Aon Consulting has concluded that half of employers with defined-benefit schemes could be closed to future accruals by 2011, trebling the number of sponsors that have already done so.
Assuming stock-market growth of 7% a year, if you are saving in a money-purchase or defined-contribution scheme, you need to save 15% of your earnings every year for 40 years to be able to retire with just 50% of your salary. If you want to retire on two-thirds of your salary, you need to put away 20% every year for 40 years. And make sure you make the most of your pension when you retire. Before April 2006, you could take a maximum of only 1.5 times final salary as tax-free cash. Now, you can take 25% of the value of your whole fund, including additional voluntary contributions (AVCs) and opted-out benefits from the state second pension.
To calculate how much you are entitled to if you are in a money-purchase scheme, simply divide your fund value by four.
With final-salary plans you will be deemed to have a fund worth 20 times your income in retirement.
If you retired on a salary of £100,000, the maximum retirement income would be £66,667 a year – two-thirds of final salary. If you qualify, your notional fund would therefore be deemed to be worth just over £1.3m – £66,667 times 20. Divide that sum by four to give a tax-free lump sum of £333,333.
To find out how much you are entitled to before retirement ask your pension administrator.
Booming house prices over the past decade have been a redeeming factor for many as releasing equity or downsizing have plugged the gap in their pensions.
Those getting on the housing ladder today, however, will almost certainly have to resign themselves to retiring later in life than their parents.
ARE YOU HEADING FOR A COMFORTABLE RETIREMENT?
MICHAEL SLATOR, 24, a pharmacist from West Sussex, is one of millions of people whose employers do not offer a pension, so he will have to make his own arrangements.
Slator, pictured with girlfriend Sarah Wingate, lives with his parents and is saving for a deposit to get onto the property ladder. He would like to be able to retire on two-thirds of his salary but realises this will be a challenge.

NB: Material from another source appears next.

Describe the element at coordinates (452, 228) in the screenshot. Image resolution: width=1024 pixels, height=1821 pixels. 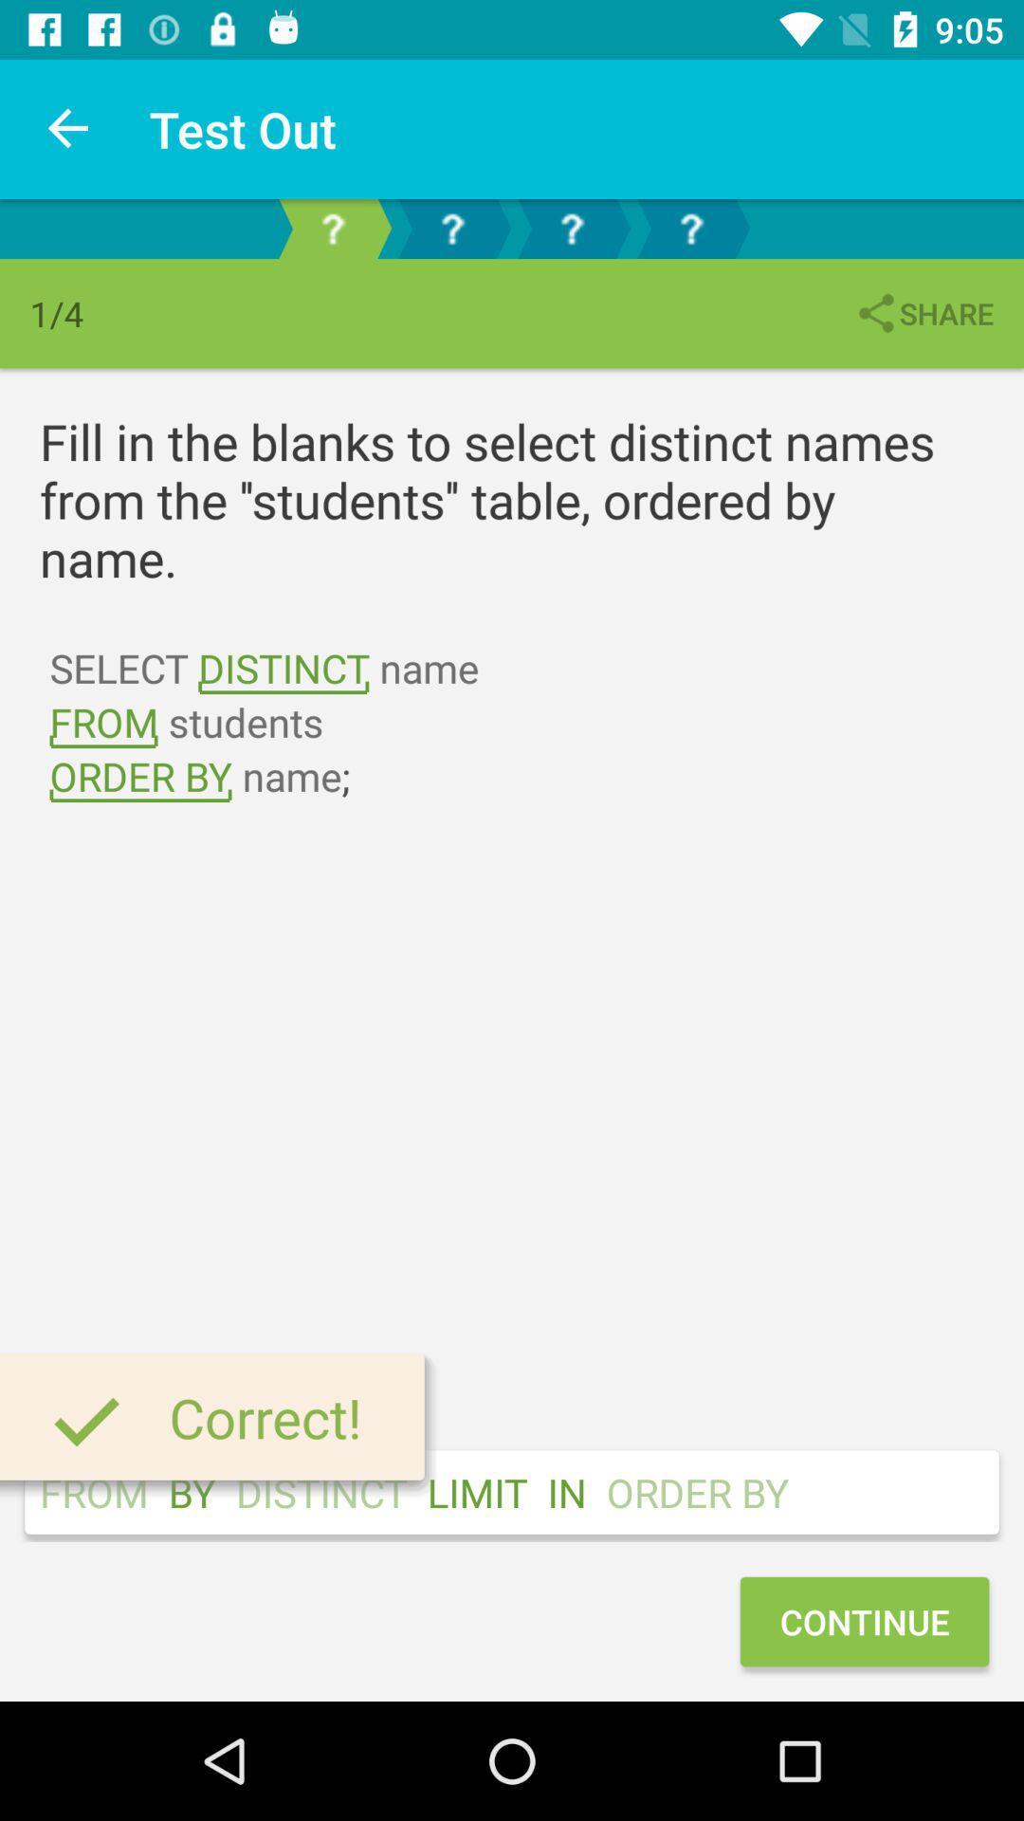
I see `the next section` at that location.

He said: ‘After paying a mortgage and bills every month I have to admit that putting away about 15% of my salary every month would be a tight squeeze.’ PAUL DENNIS, 42, an operations director from Berkshire, is saving 10% of his pay every month into the defined-contribution scheme of his employer, but is planning to raise his contributions because he is worried he is not on track for a comfortable old age.
Dennis, who has been saving into a pension since he was 25, would like to be able to retire on two-thirds of his salary but saving 10% will not achieve that goal.
He said: ‘My attitude is to put as much away as I can afford, and I want to increase my monthly contributions to 15% of my salary.’